The counter example that I sent last night arose because the Gaussian
Error function has varying slopes.
Ruth suggested turning it into a triangle.
    /\
  /    \
/        \
Writing this, I see that it can be generalized.

Recall p=Error(u) gives that pr[Error = u] = p.
Lets require Error(u) to be strictly concave, ei  its derivative is
strictly decreasing with u.
ie has a nice dome curve
Eg it could be Gaussian with the tails cut off past the inflection
points.

Let t be drawn from ANY fixed distribution
t' = t + Error
Let Grade(t',i) be ANY function strictly increasing in both t and in
i.
Let g = Grade(t',i).

Prove
  Exp[t | g, i=0 ]  >  Exp[t | g, i=1 ]


==============

Hi,
It is hard to understand. I keep getting muddled myself.
I still claim that t in [4,4.5] works.
But now I see that neither t in [2,3] nor t in [6-7] work.

g=t+i+Error
pr[t|g=5,i] = pr[t & g=5|i]/pr[g=5|i].
The pr[g=5|i] is just to make the area under the curve be 1.
 pr[t & g=5|i] = pr[t]*Error(g-t-i)
Lets assume t is uniform in some range say t in [4,4.5].
Error(g-t-i) = prob that of the error being E=g-t-i.
Note this prob is maximized when E=g-t-i=0,
  ie when t=g-i, which is t=5 for i=0 and t=4 when i=1.
So the curve you are drawing is a plot of Error(g-t-i) vs t.
Then the plot of  pr[t & g=5|i] = pr[t]*Error(g-t-i)
is the same except truncated to be only in the range t in [4,4.5].
Then the plot of pr[t|g=5,i] = pr[t & g=5|i]/pr[g=5|i] is the same
except it is scaled so that the area under the curve is one.
Because of this, the relative heights of Error(g-t-i) for i=0 vs i=1
does not matter.
What really matters is the slope of the curve.

i=0
        /|
     /   |
    |    |
    |    |   t in [4,4.5].

i=1
    |\ 
    |  \
    |    |
    |    |   t in [4,4.5].

How do you sample a value of t?
  - throw a dart so it lands anywhere in the area of the curve with
  equal p
    Each 1mmx1mm square under the curve is equally likely to be hit by
    the dart.
    Then read the value of t for the location of the dart.
Note for i=0, because of the slope of the probability curve is upward
that t=4.5 is more likely than t=4.
So the expected value of t is closer to 4.5 than it is to 4.
Note for i=1, because of the slope of the probability curve is
downward that t=4 is more likely than t=4.5.
So the expected value of t is closer to 4 than it is to 4.5.
Hence E[t & g=5|i=0] > E[t & g=5|i=1].

■ Supplied material

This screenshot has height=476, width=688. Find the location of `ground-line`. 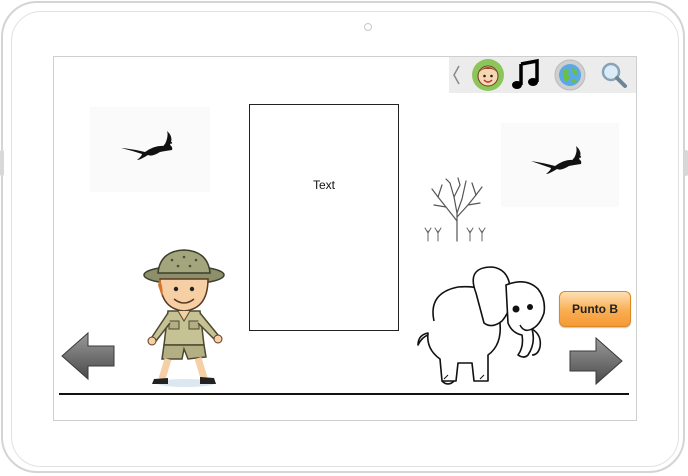

ground-line is located at coordinates (344, 394).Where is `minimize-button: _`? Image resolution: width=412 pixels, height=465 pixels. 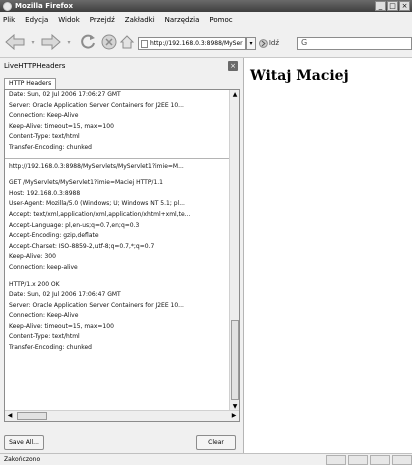
minimize-button: _ is located at coordinates (380, 6).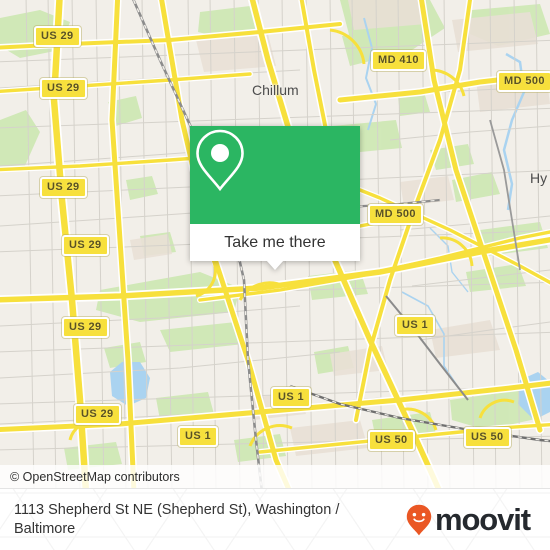 The height and width of the screenshot is (550, 550). I want to click on place-label-hyattsville: Hy, so click(539, 178).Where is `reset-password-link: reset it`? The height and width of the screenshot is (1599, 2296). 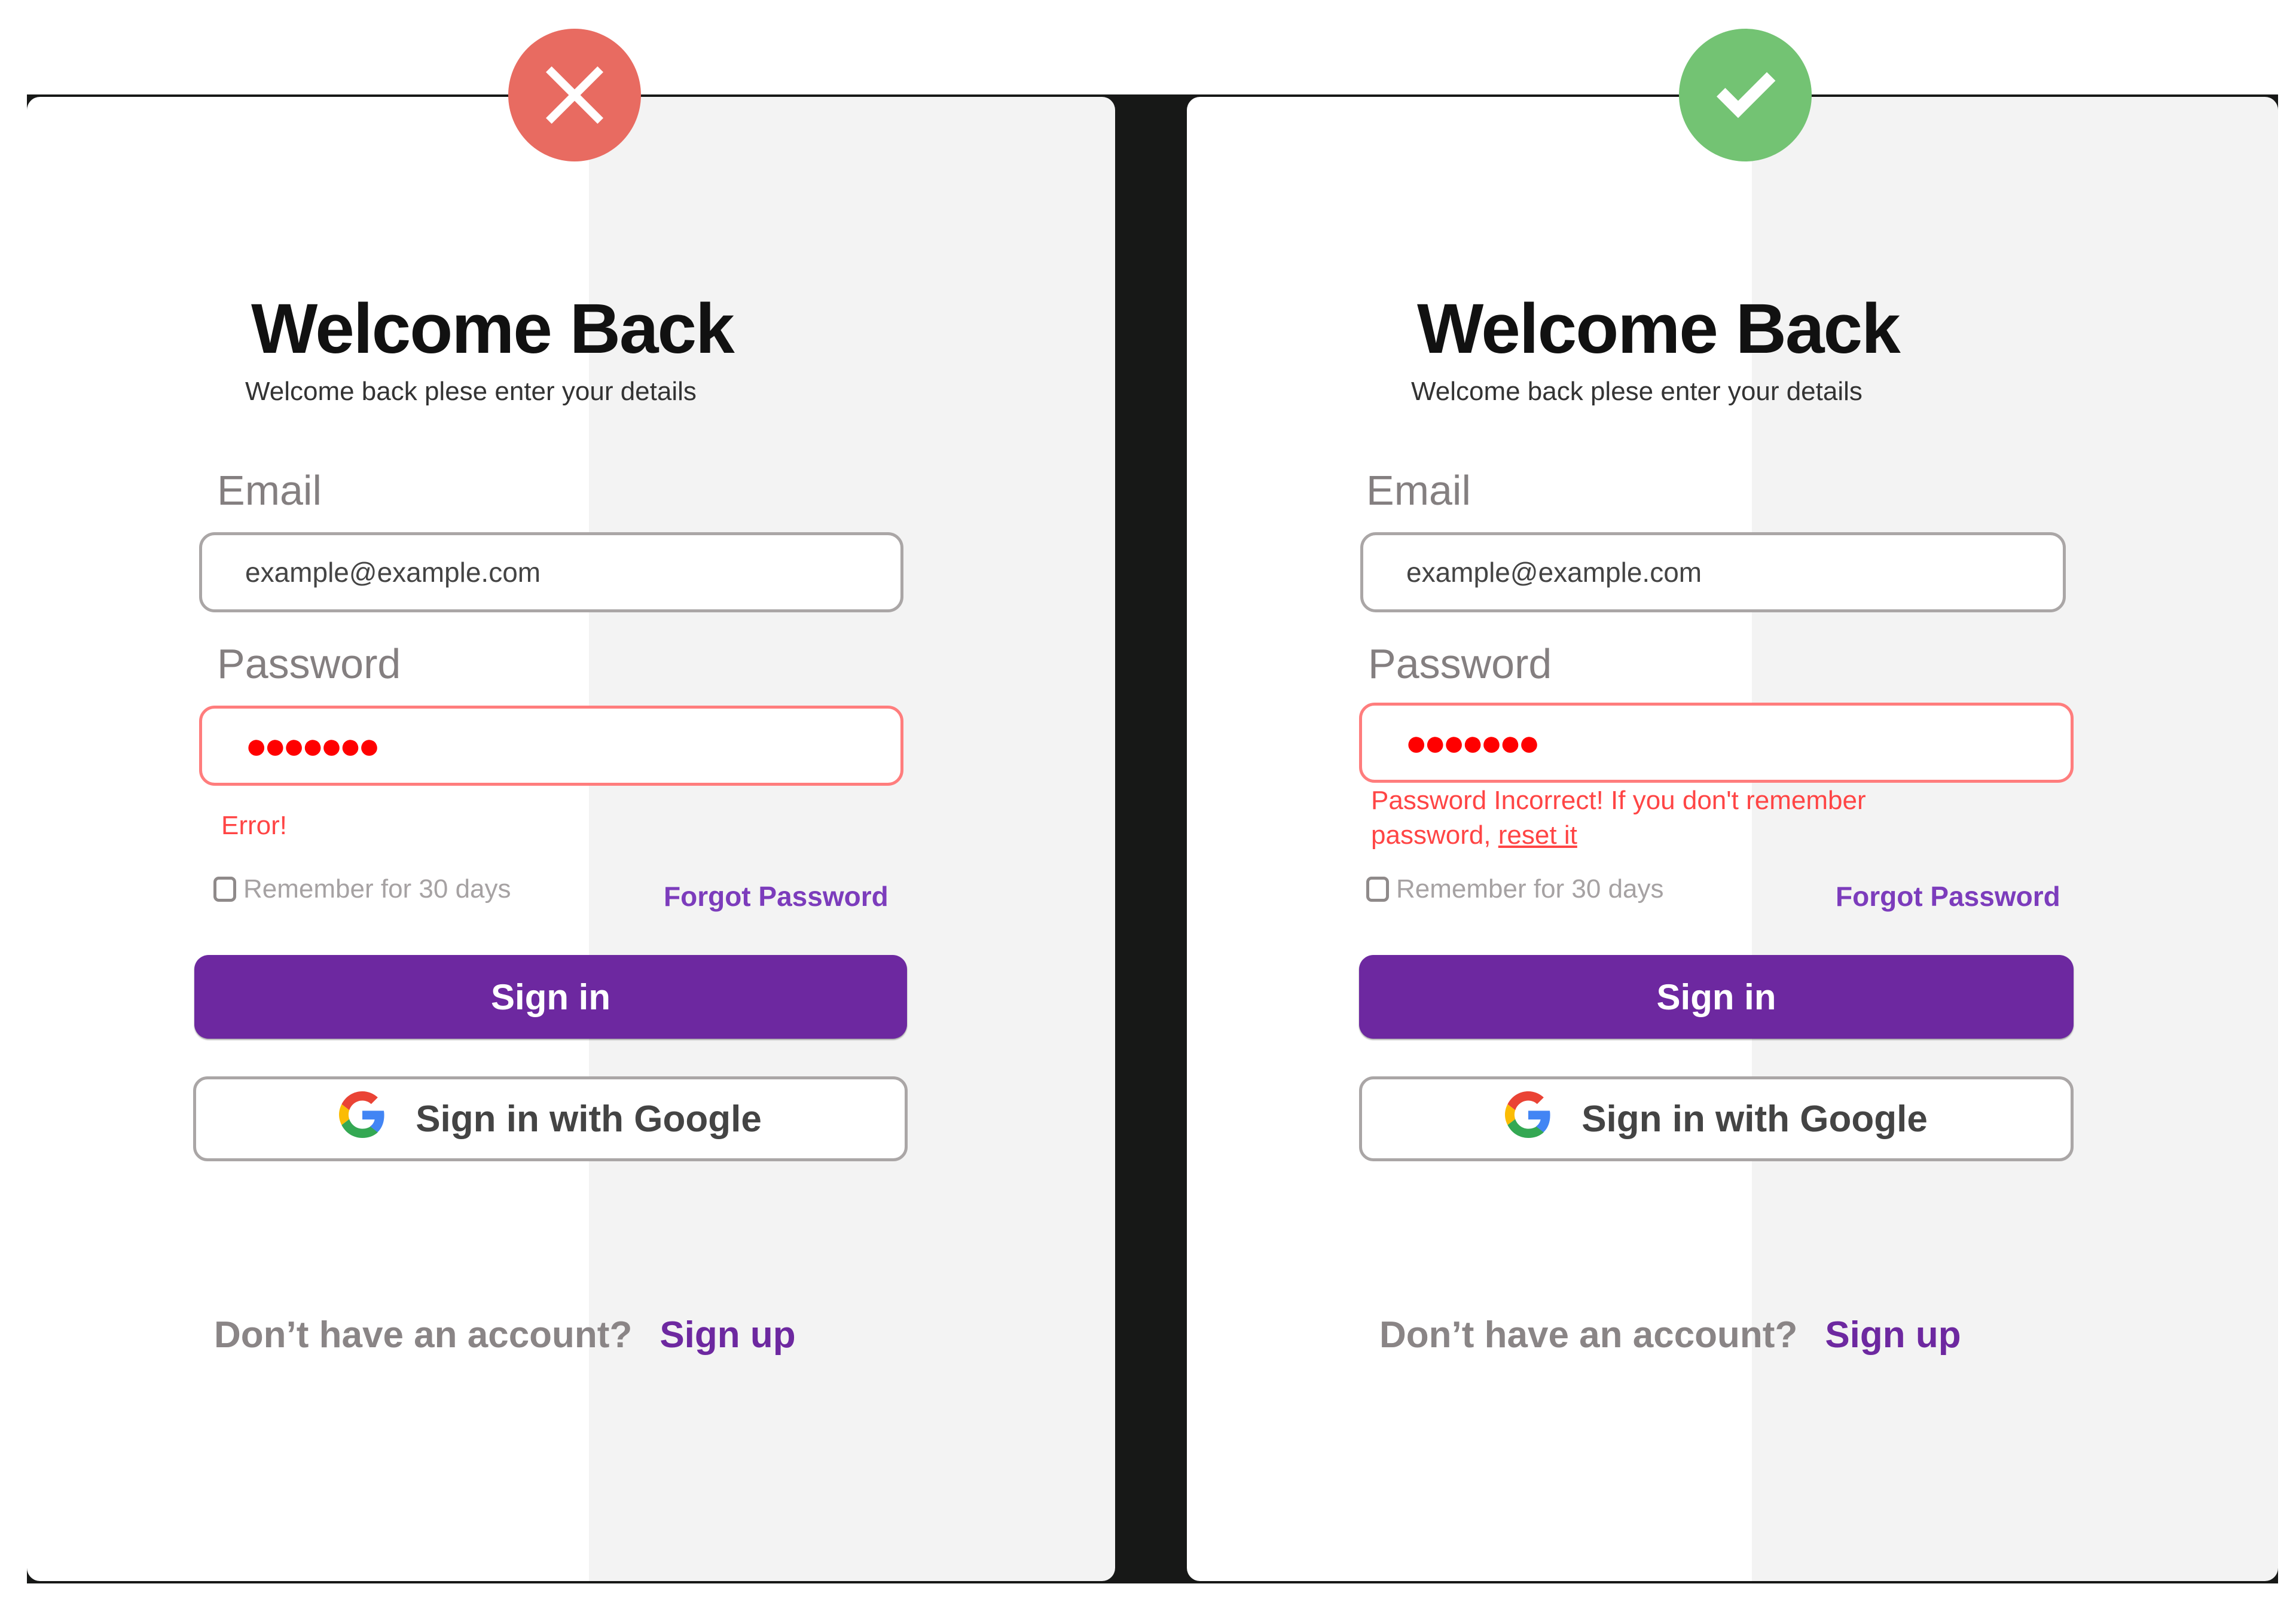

■ Required tasks
(a) How would you translate "What really matters is the slope of the curve." from the probability discussion into Spanish?
(b) Which ranges of values for t does the probability discussion name? List every one.

■ Responses to the exercise
(a) Lo que realmente importa es la pendiente de la curva.

(b)
[4,4.5]
[2,3]
[6-7]